__TASK GOAL__.
Copy all lines below that use the word "each".

__Stored data__.

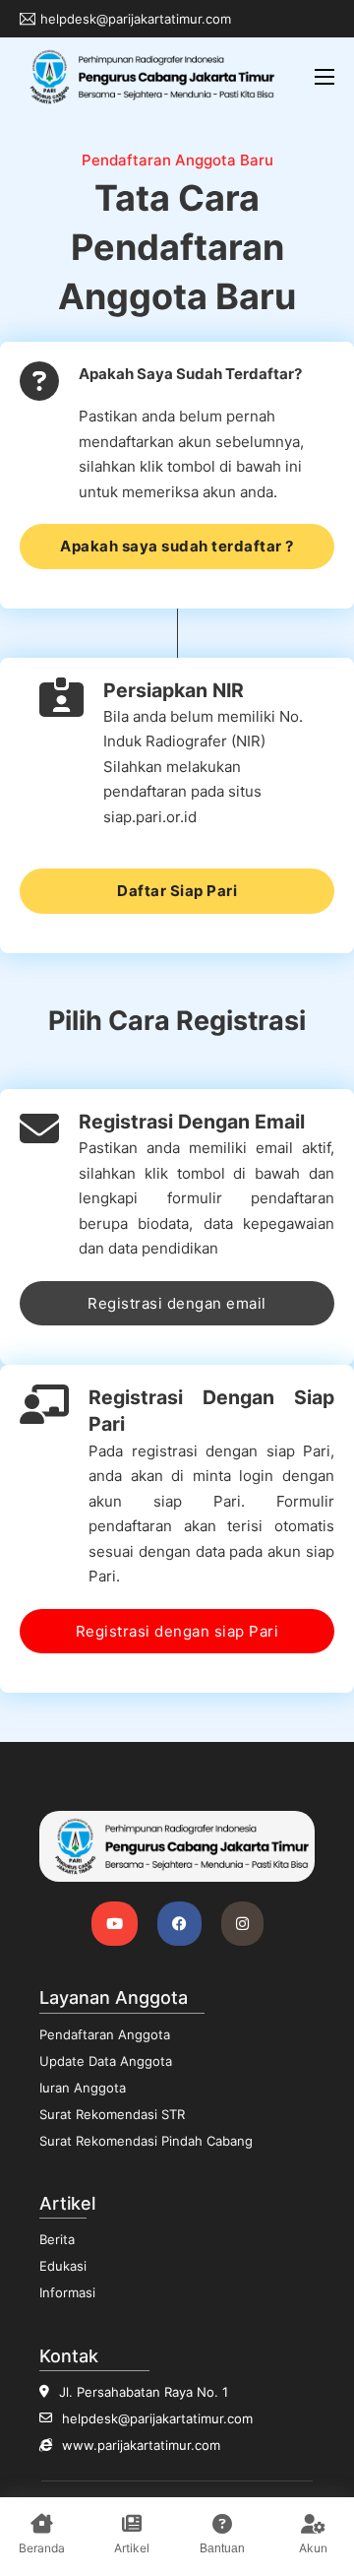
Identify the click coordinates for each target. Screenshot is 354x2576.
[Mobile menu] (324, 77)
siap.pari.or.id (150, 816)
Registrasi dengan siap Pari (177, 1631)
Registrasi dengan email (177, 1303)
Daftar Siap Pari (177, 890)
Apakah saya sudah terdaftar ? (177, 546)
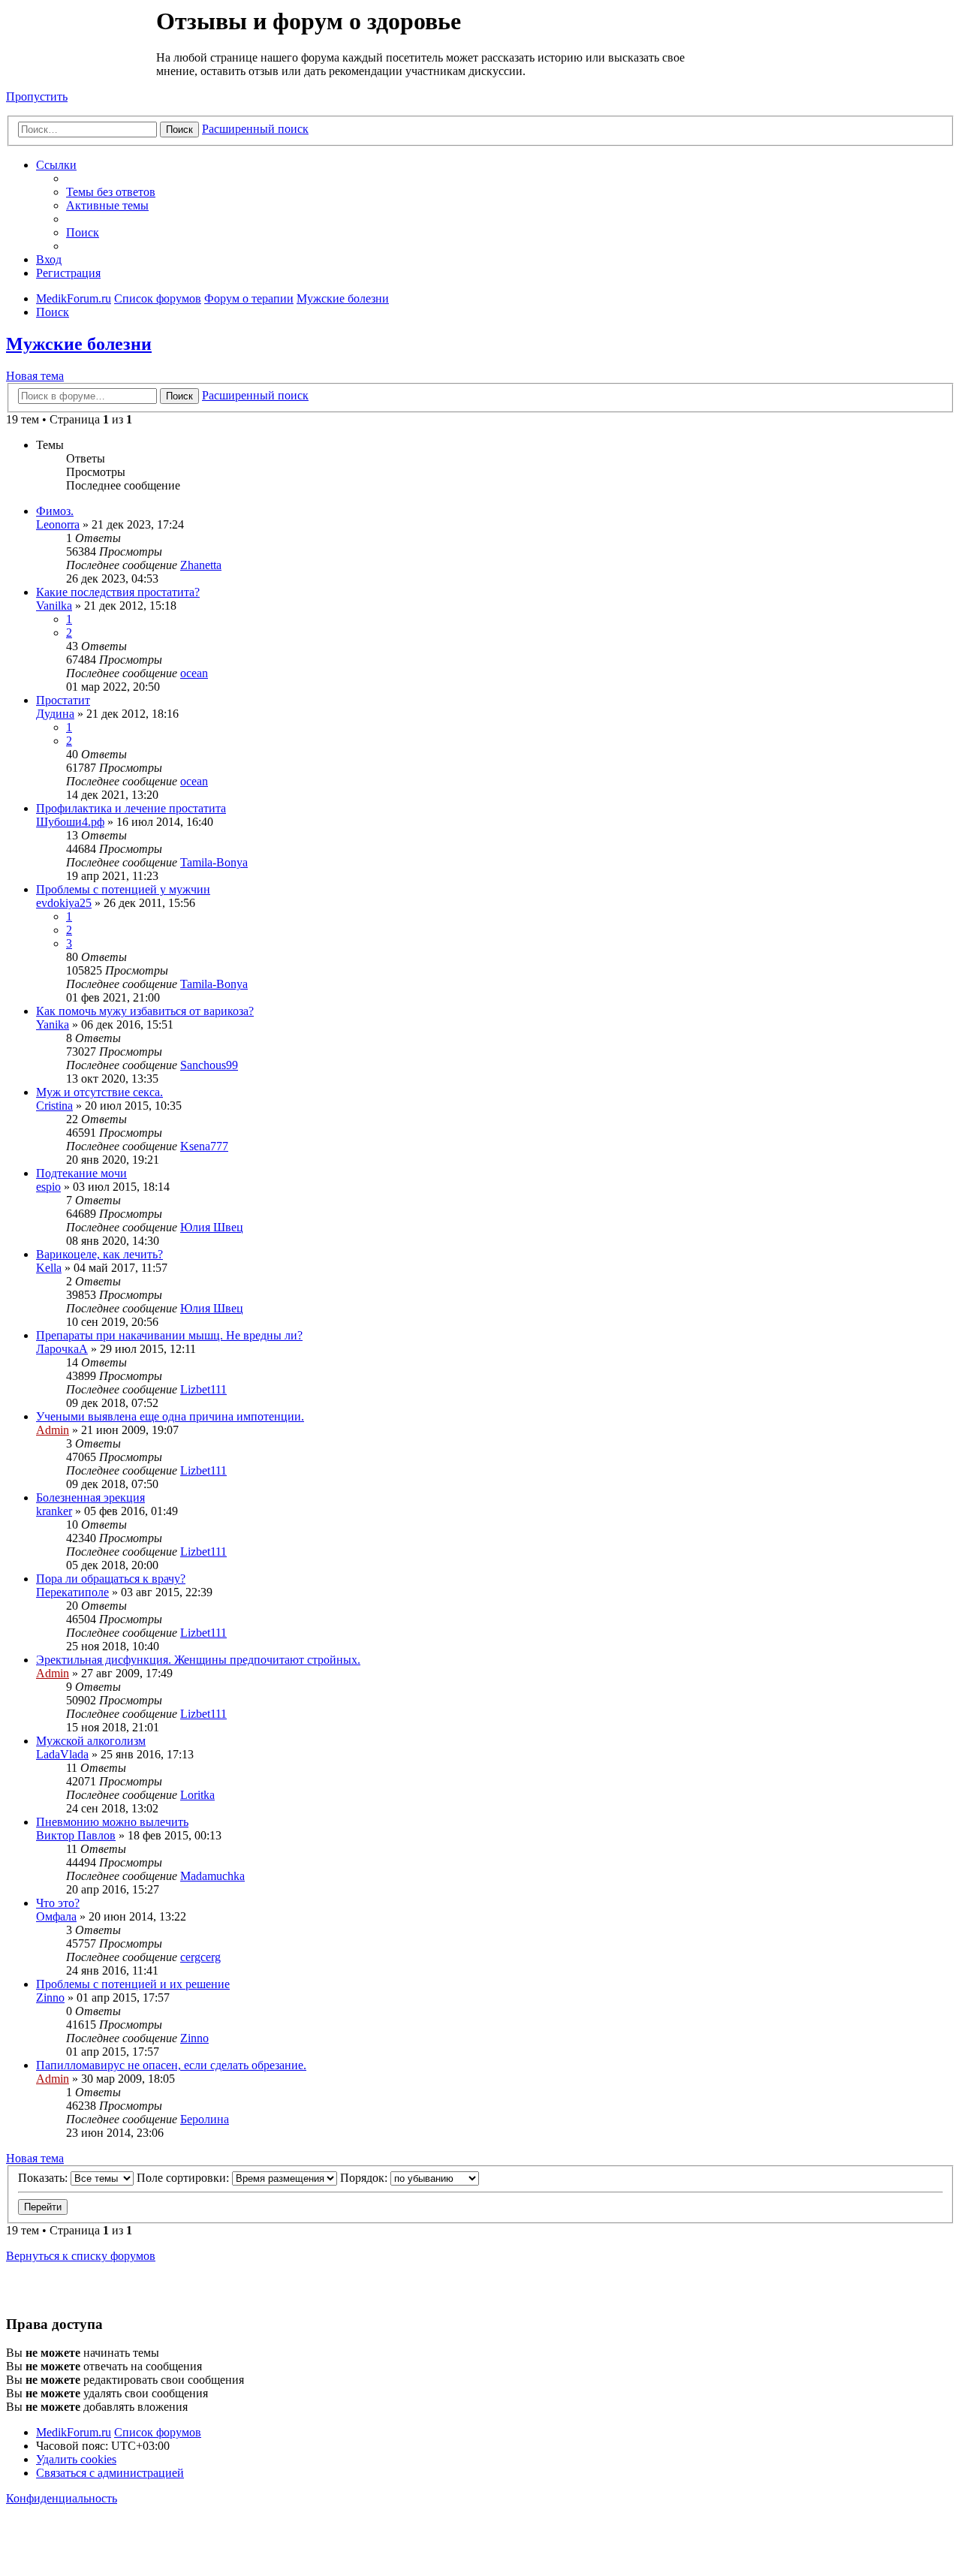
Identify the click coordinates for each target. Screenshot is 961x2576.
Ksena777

--

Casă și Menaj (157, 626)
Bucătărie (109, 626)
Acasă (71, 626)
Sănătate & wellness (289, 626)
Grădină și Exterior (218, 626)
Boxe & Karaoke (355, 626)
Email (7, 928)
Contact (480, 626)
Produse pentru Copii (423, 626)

__OUTPUT FOR THIS TASK__.
Identify the click coordinates for each target. Screenshot is 354x2576.
Identify the click coordinates for each target. Screenshot is 961x2576.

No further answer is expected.